Miller Nuttle, campaigns director with Transportation Alternatives, agreed that the city has taken major steps toward making the streets and sidewalks safer, but that New York is far from being as safe as it should be.

“The city has made pretty incredible strides toward safety during the Bloomberg administration,” Nuttle said.

“But even one accident or injury is unacceptable. Despite that fact that we’ve come a long way, and we have, there’s still a lot more work to be done,” he said.

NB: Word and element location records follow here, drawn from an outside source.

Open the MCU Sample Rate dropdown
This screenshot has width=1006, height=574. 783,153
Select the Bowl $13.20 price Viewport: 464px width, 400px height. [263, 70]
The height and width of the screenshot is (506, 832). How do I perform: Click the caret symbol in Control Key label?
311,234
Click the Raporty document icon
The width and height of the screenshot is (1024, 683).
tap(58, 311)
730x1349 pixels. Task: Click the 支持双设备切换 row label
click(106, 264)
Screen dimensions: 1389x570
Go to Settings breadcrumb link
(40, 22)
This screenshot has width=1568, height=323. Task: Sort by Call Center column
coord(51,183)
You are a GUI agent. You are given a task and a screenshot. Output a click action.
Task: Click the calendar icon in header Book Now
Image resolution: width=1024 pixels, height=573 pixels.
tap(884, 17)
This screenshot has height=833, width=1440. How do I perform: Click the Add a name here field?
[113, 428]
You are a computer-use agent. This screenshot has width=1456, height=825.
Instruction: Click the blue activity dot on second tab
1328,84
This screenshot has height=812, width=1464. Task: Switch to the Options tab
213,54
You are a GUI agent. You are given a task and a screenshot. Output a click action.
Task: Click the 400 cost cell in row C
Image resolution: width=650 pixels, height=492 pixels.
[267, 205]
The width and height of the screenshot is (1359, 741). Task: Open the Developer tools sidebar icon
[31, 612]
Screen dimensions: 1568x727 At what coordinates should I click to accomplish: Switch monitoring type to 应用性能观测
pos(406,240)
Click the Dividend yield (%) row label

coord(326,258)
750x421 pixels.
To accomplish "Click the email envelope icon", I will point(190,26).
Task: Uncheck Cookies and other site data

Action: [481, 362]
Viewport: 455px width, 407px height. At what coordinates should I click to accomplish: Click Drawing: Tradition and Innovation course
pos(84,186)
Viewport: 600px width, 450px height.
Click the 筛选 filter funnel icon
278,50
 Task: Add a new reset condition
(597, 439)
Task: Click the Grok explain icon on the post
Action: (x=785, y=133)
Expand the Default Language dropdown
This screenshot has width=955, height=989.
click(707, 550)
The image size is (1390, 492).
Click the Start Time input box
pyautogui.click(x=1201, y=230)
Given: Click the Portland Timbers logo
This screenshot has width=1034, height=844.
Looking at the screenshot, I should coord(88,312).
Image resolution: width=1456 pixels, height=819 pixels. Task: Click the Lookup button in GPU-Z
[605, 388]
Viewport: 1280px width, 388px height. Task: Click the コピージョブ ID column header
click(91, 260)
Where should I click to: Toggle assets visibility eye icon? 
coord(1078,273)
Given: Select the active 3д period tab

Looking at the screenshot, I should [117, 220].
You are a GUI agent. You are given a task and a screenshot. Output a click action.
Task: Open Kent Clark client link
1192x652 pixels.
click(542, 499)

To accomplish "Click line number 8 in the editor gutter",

Nuttle said that in addition to more driver and pedestrian education, the city — and the incoming Bill de Blasio administration — should focus resources on the further re-engineering of streets to protect walkers, installing more speed cameras, developing more dedicated bike and bus lanes, increasing police enforcement on traffic violations that lead to accidents, and prioritizing the most dangerous streets.

De Blasio, for his part, has laid out his Vision Zero plan, through which he hopes to reduce traffic fatalities to zero within 10 years.

Nuttle said that if de Blasio is successful with that plan, it may be a hallmark of his mayoralty.

“Curbing traffic injuries and fatalities are really exceptional ways for de Blasio to show leadership from his first days,” Nuttle said.